The Case for Global Realism

An Assessment of the Mahbubani-Summers Thesis

Originally published in The International Economy

Should we depend on consumerism to overcome the differences among nations?

First Brexit, then Turkey. The EU exit referendum and Turkey’s descent into authoritarianism have one thing in common: Both defy mainstream views, as expressed in such leading venues as The Economist, the Financial Times, and Foreign Affairs, about the relationship between domestic and international politics.
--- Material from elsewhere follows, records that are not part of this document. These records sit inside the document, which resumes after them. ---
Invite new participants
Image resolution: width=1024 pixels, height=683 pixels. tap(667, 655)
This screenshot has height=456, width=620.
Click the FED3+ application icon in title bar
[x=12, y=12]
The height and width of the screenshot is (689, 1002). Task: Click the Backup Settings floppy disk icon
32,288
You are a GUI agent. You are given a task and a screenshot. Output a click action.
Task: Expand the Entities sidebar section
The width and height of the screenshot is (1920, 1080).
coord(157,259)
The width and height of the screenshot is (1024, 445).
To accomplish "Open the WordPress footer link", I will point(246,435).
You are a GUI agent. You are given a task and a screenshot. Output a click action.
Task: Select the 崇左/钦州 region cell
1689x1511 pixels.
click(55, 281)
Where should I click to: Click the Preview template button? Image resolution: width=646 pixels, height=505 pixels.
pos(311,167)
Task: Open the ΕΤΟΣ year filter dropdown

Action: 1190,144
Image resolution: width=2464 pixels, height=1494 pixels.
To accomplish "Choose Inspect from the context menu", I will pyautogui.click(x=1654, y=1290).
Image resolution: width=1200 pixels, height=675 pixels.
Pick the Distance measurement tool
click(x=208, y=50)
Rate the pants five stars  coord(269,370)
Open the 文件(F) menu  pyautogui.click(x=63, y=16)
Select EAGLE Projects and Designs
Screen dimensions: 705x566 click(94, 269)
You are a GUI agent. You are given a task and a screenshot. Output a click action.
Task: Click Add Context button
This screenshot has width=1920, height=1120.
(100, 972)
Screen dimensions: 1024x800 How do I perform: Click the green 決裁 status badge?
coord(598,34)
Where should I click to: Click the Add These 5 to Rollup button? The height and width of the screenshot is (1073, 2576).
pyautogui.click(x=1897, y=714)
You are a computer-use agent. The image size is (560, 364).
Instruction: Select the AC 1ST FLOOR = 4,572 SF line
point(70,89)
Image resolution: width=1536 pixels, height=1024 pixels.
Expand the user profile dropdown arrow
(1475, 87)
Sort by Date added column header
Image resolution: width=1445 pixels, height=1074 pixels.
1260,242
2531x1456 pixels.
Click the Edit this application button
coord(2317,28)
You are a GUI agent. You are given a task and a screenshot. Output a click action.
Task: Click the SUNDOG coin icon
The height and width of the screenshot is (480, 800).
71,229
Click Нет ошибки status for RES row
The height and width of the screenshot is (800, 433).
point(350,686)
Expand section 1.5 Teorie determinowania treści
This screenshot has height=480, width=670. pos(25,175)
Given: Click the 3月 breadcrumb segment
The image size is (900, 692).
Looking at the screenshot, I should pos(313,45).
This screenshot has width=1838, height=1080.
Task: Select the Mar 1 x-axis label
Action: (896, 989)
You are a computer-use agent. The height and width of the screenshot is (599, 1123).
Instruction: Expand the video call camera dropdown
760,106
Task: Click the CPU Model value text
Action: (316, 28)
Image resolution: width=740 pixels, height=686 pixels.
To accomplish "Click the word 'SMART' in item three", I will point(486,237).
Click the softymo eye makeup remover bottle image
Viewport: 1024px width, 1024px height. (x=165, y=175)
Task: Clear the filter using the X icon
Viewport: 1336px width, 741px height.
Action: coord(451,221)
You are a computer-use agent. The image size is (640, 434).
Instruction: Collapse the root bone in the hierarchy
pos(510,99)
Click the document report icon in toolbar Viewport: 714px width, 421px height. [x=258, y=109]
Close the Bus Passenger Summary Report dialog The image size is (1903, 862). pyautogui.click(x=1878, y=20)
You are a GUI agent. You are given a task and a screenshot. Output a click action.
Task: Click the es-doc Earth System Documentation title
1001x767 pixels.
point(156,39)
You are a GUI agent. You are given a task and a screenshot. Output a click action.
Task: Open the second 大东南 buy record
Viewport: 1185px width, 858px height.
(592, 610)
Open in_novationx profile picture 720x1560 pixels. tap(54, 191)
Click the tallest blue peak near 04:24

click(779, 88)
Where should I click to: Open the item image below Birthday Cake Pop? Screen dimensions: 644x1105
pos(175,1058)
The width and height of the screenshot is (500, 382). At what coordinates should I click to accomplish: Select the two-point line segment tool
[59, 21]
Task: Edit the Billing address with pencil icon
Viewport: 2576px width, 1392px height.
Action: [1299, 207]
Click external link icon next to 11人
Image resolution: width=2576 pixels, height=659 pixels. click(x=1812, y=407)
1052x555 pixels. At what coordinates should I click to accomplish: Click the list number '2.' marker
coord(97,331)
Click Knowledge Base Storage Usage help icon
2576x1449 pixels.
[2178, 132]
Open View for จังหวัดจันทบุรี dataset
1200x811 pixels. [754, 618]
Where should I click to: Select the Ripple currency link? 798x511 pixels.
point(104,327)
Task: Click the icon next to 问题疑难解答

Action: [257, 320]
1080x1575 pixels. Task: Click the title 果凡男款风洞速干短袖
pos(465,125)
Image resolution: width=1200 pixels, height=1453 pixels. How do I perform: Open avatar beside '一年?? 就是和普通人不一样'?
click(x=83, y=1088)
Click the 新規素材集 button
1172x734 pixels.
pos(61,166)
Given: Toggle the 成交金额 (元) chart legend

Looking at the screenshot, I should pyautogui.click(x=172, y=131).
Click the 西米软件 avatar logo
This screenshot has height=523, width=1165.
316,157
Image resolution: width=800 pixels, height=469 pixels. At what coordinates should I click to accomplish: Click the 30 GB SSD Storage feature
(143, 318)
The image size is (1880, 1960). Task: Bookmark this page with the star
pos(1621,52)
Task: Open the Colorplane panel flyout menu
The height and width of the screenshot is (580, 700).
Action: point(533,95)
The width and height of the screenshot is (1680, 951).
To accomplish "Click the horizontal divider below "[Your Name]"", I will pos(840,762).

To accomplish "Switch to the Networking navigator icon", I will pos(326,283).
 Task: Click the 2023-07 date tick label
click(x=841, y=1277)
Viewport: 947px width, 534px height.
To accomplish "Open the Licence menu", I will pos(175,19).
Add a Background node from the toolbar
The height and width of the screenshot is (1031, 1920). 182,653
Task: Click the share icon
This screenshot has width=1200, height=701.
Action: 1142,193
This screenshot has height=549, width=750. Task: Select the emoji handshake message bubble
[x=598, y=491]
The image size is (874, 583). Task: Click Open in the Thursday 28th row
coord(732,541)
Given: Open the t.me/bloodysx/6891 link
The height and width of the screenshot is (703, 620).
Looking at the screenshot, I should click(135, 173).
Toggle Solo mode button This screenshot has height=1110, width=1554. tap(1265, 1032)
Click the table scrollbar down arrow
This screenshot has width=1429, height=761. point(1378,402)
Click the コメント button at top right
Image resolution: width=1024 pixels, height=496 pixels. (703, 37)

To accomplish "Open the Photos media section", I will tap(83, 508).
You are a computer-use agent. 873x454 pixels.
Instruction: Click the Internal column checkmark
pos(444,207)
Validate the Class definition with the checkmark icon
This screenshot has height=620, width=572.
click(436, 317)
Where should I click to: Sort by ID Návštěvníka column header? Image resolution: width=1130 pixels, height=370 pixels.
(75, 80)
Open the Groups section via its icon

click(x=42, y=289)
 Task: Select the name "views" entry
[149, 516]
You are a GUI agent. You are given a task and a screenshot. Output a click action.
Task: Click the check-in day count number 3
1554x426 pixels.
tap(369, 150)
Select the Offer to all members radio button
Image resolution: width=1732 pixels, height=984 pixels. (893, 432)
In each of these venues, global policy experts either ignored the likelihood of a Brexit win or warned of its negative consequences while mocking exit supporters as xenophobic nationalists or Old England dreamers. 

For years, the same mainstream venues praised Turkey’s economic performance and ridiculed the old-fashioned secularism of the military, even as the country grew increasingly autocratic under the AKP’s leadership. 

How did the experts become so complacent? In large part, they based their confidence in the belief that economic integration would harmonize diverse cultures; and that countries joined in global prosperity will invariably experience a sociopolitical “convergence.” This is the same narrative that has generally dictated Western global development and defense policy, and global diplomacy, since the Cold War. It was confidence in this narrative that persuaded UK Prime Minister David Cameron and his advisers to believe they could not lose at the polls. 

In the May/June 2016 issue of Foreign Affairs, two influential global thinkers, Kishore Mahbubani and Lawrence Summers, argue this theme, explaining that globalization creates a homogeneous world view embodied in the social and political aspirations of a rising global middle class with common aspirations and common tastes. A byproduct of globalization, this fulfillment of global consumer preferences is leading to the “increasingly overlapping areas of commonality” and causing a “fusion of civilizations” that ensures “the progressive direction of human history.” This has made the past three decades “the best in history” and will continue to lift “the human condition to heights never seen before.” 

This is the same mistaken and misleading notion, shared by both the ideological left and right: that prosperity would lead Britons to empathize and identify with European institutions, norms, and culture; and that economic integration would lead Turks to embrace European enthusiasm for political pluralism. 

Yet this fallacy—that social and political institutions and affinities naturally follow economic ones— renders the Brits who support exit and the Turks who rally behind President Recep Tayyip Erdogan’s repression—into phenomena that the global political elite find inconceivable. 

Could it be that constructing an identity according to the logic of consumer interests is instead an illusion of the global elites?